Major institutions have been swept into this branding exercise. The Guyana Telephone and Telegraph Company long known by that identity was pressed into rebranding itself as ‘One Communication.’ ExxonMobil, in what appeared to be a gesture of compliance, christened one of its Floating Production Storage and Offloading vessels ‘One Guyana.’ Religious and sporting events now echo the same slogan, blending faith, competition, and culture into the president’s chosen narrative.

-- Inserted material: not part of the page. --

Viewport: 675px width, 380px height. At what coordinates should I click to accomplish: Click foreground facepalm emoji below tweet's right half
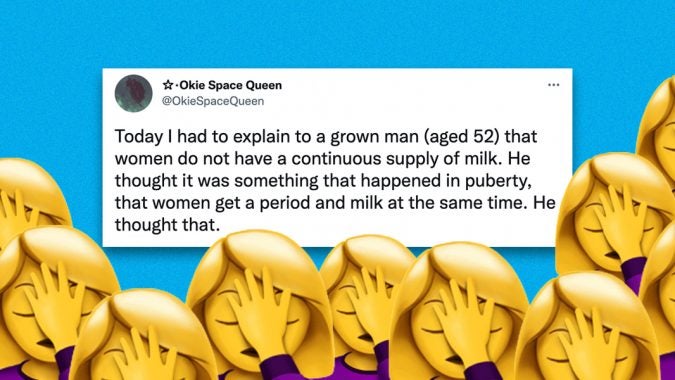458,311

The cumulative effect is strikingly similar to what Kim Il Sung engineered in North Korea where the leader’s image and chosen phrases became inseparable from national life itself. There, the blending of state, party, and leader became absolute. In Guyana the trajectory is disturbingly close: Ali’s face on billboards, his party’s colours dominating public space, his slogan branded onto institutions that once stood independently.
From a psychological perspective this reflects patterns of narcissistic projection and control. Mental health professionals describe this as an attempt to conflate personal identity with national identity so that opposition to the leader feels like opposition to the nation. The compulsive drive to stamp a slogan across passports, businesses, and cultural events reveals not just a political tactic but an underlying desire for omnipresence where the leader cannot be separated from the state.
Ali’s defenders call it unity. But unity imposed through saturation propaganda is not harmony, it is submission. True unity arises when citizens freely embrace common values. Manufactured unity branded on passports and drilled into public life is closer to indoctrination.
The brazenness of this strategy converting oil drums into party props, commandeering lampposts, imposing slogans on private and state entities exposes a deeper anxiety: the fear of being ordinary, the dread of being forgotten. Leaders who build cults of personality mistake exposure for legitimacy. History from Pyongyang to countless other capitals has shown that this path corrodes democracy replacing governance with spectacle and people’s welfare with one man’s ego.
The question now before Guyanese is urgent. Is ‘One Guyana’ truly about unity or has it become the machinery of a personality cult designed to place Irfaan Ali’s name, face, and slogan above the nation itself?